Mafia, nove imprese emiliane sotto sequestro


Aemilia, i carabinieri hanno eseguito in Emilia-Romagna e Lombardia nuove misure di custodia cautelare emesse su richiesta della Dda di Bologna nei confronti di nove persone, di cui tre esponenti della ‘Ndrangheta emiliana attiva tra Reggio Emilia, Parma, Piacenza e Modena e operante anche a Verona, Mantova e Cremona. Attuato inoltre il sequestro di società, beni e attività commerciali nella disponibilità diretta della cosca, per oltre 330 milioni.

Le misure: custodia cautelare in carcere per GRANDE ARACRI Nicolino, DILETTO Alfonso, BOLOGNINO Michele e VECCHI Giovanni; arresti domiciliari per BOLOGNINO Domenico, DILETTO Jessica, SPAGNOLO Francesco, PATRICELLI Patrizia e ABDELGAWAD Ibrahim Ahmed.

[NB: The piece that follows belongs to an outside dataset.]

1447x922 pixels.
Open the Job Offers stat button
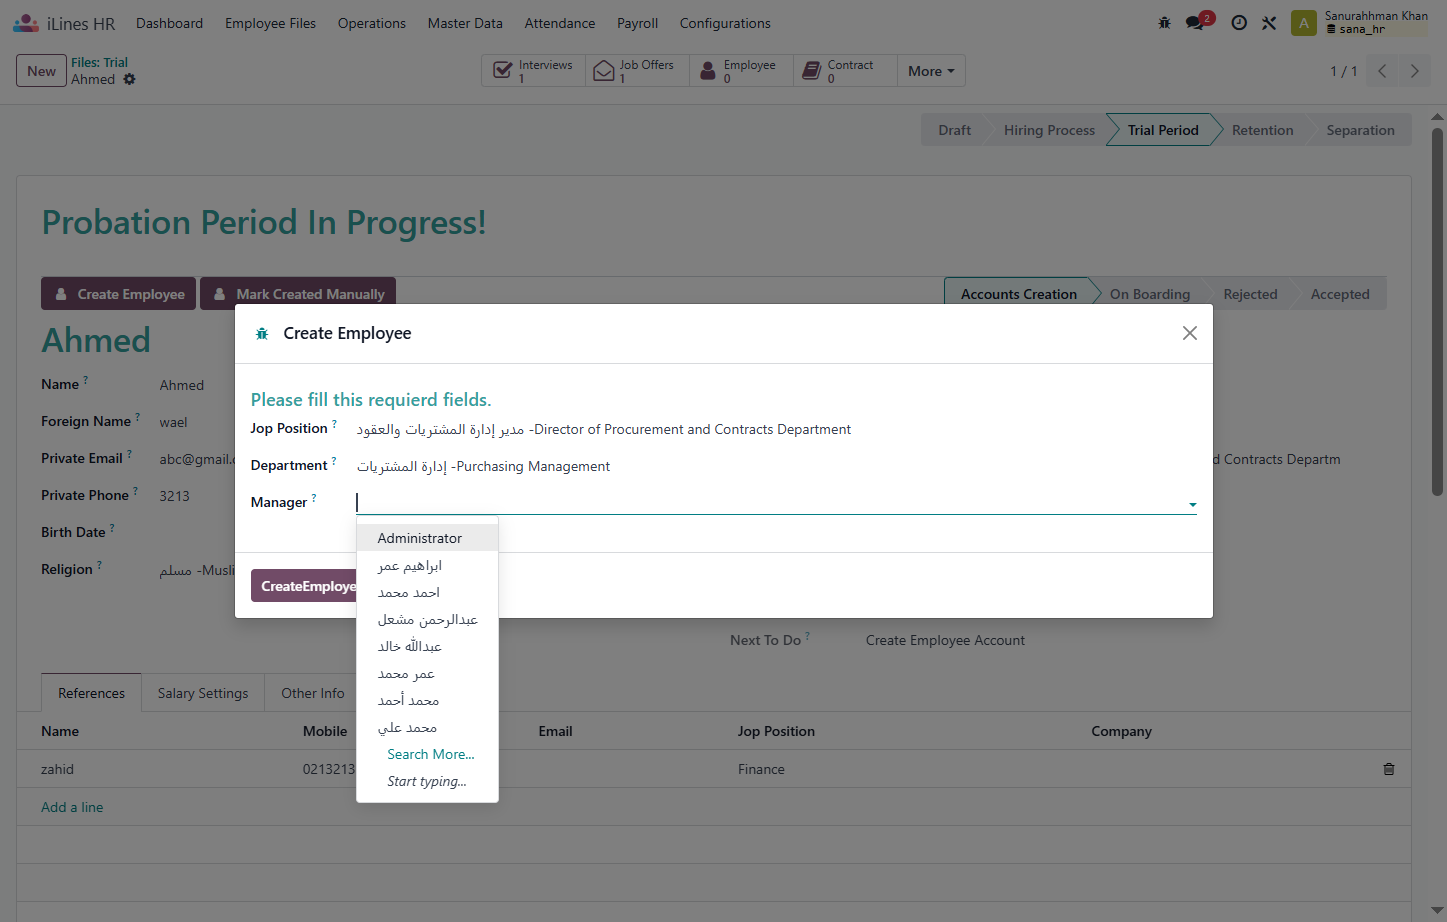click(637, 71)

La misura cautelare ha inoltre disposto il sequestro preventivo delle seguenti società di capitale e di tutti gli elementi patrimoniali connessi (quote societarie, beni strumentali, conti correnti ed autorizzazioni all’esercizio dell’attività concesse dalle Autorità competenti, ecc.): “Consorzio Europa”, con sede in Brescello (RE); “SAVE Group S.r.l.”, con sede in Montecchio Emilia (RE); “SAVE Engineering S.r.l.”, con sede in Montecchio Emilia (RE); “Impregeco S.r.l.”, con sede in Roma; “SAVE International LTD”, con sede a Birzebbuga (Malta); “Immobiliare BG S.r.l.”, con sede in Reggio Emilia; “Immobiliare Prestigio S.r.l.”, con sede in Parma; “Platino Immobiliare S.r.l.”, con sede in Modena; “D.S. Costruzioni S.r.l.”, con sede in Brescello (RE), tutte riconducibili a DILETTO Alfonso, nonché della discoteca “La Para” sita in Parma, riconducibile a BOLOGNINO Michele. L’interesse diretto di Nicolino GRANDE ARACRI è emerso in relazione alla “SAVE Group S.r.l.”, alla “SAVE Engineering S.r.l.”, alla “Impregeco S.r.l.” ed alla “SAVE International LTD”.

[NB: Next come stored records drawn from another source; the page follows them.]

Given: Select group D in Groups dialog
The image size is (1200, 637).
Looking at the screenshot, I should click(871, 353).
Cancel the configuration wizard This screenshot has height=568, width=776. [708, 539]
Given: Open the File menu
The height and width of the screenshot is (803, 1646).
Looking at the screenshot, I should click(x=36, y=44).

Gli investigatori, a quanto si apprende, stanno portando avanti accertamenti nei confronti di alcune delle imprese sotto sequestro per degli investimenti in Africa, e precisamente in Costa d’Avorio. Per il procuratore di Bologna, Roberto Alfonso, questa tranche di indagine dell’inchiesta Aemilia “è un approfondimento di un filone particolare dell’indagine che riguarda esclusivamente gli aspetti economici”.

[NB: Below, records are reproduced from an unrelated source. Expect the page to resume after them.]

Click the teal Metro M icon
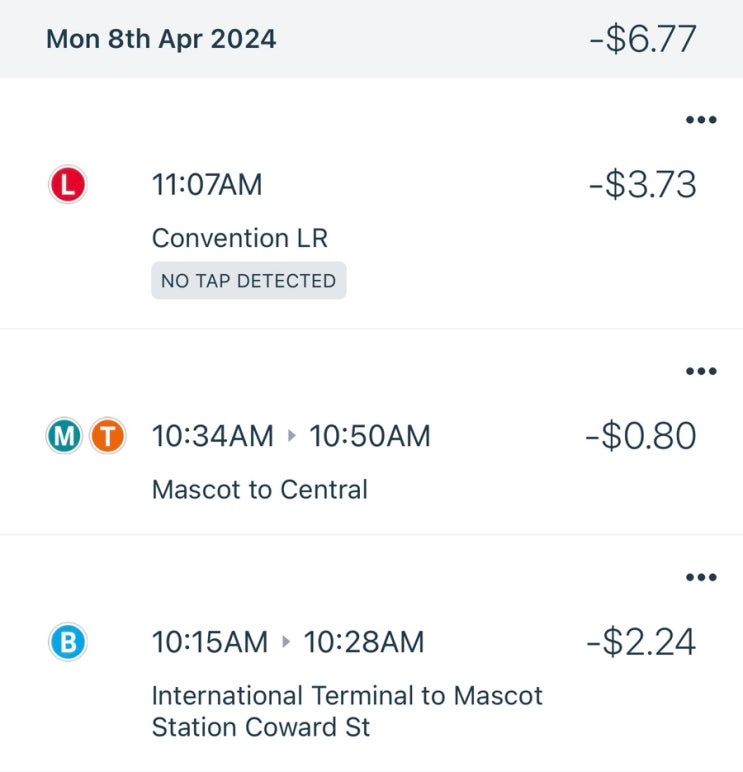The height and width of the screenshot is (772, 743). tap(65, 437)
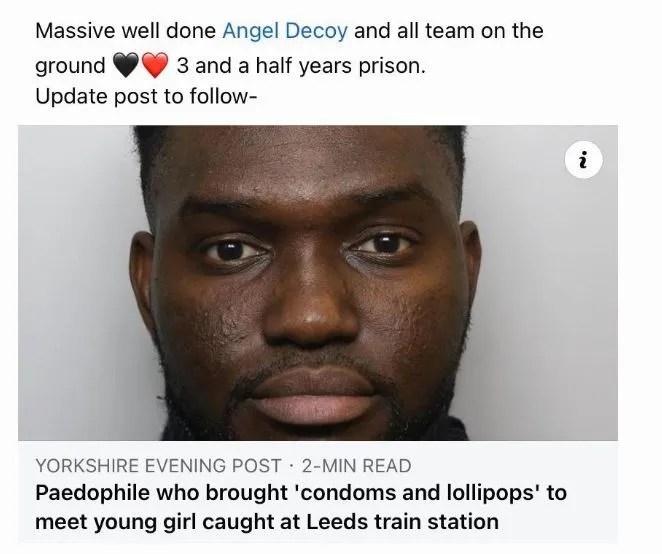Viewport: 662px width, 554px height.
Task: Open the Angel Decoy profile link
Action: [x=285, y=31]
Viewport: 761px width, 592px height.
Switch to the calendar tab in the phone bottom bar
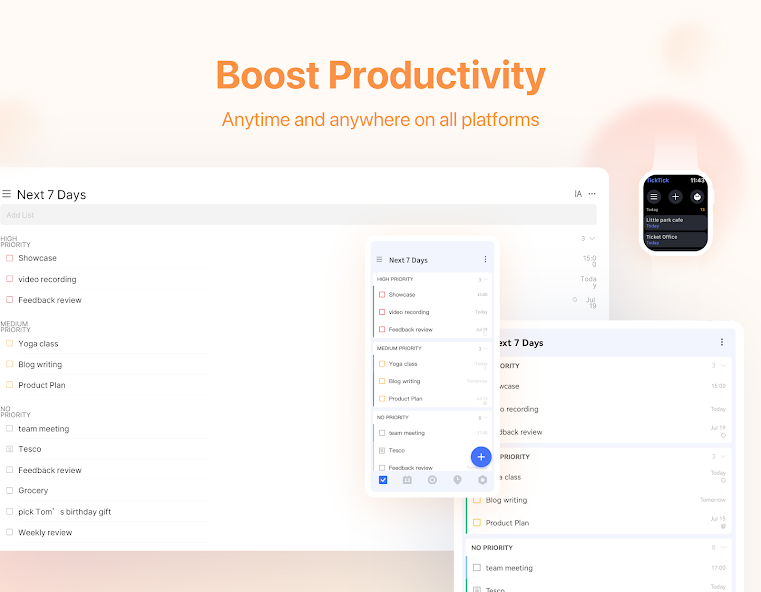(407, 480)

In particolare, Save conta su un ampio portafoglio commesse, con un fatturato 2011 di 13,3 milioni di euro e debiti per 13,5 milioni di euro, 5,4 nei confronti delle banche, altri 7 dei fornitori. Vanta specializzazioni in molteplici settori ed esperienza in campi di attività che spaziano dalle opere civili a quelle industriali, dagli impianti tecnologici ai grandi porti turistici. Nel 2010 ha costruito in sub-appalto il Porto di Imperia, ha realizzato per l’aeroporto Malpensa di Milano il complesso multifunzionale Cargo City, oltre ad aver iniziato i lavori per la costruzione del nuovo porto turistico di Fiumicino, Roma, che sarà uno dei più importanti approdi del Mediterraneo e il porto turistico più grande d’Europa. Ma “SAVE GROUP SRL” era coinvolta nel Porticciolo di Imperia l’opera sognata da sempre da Claudio Scajola.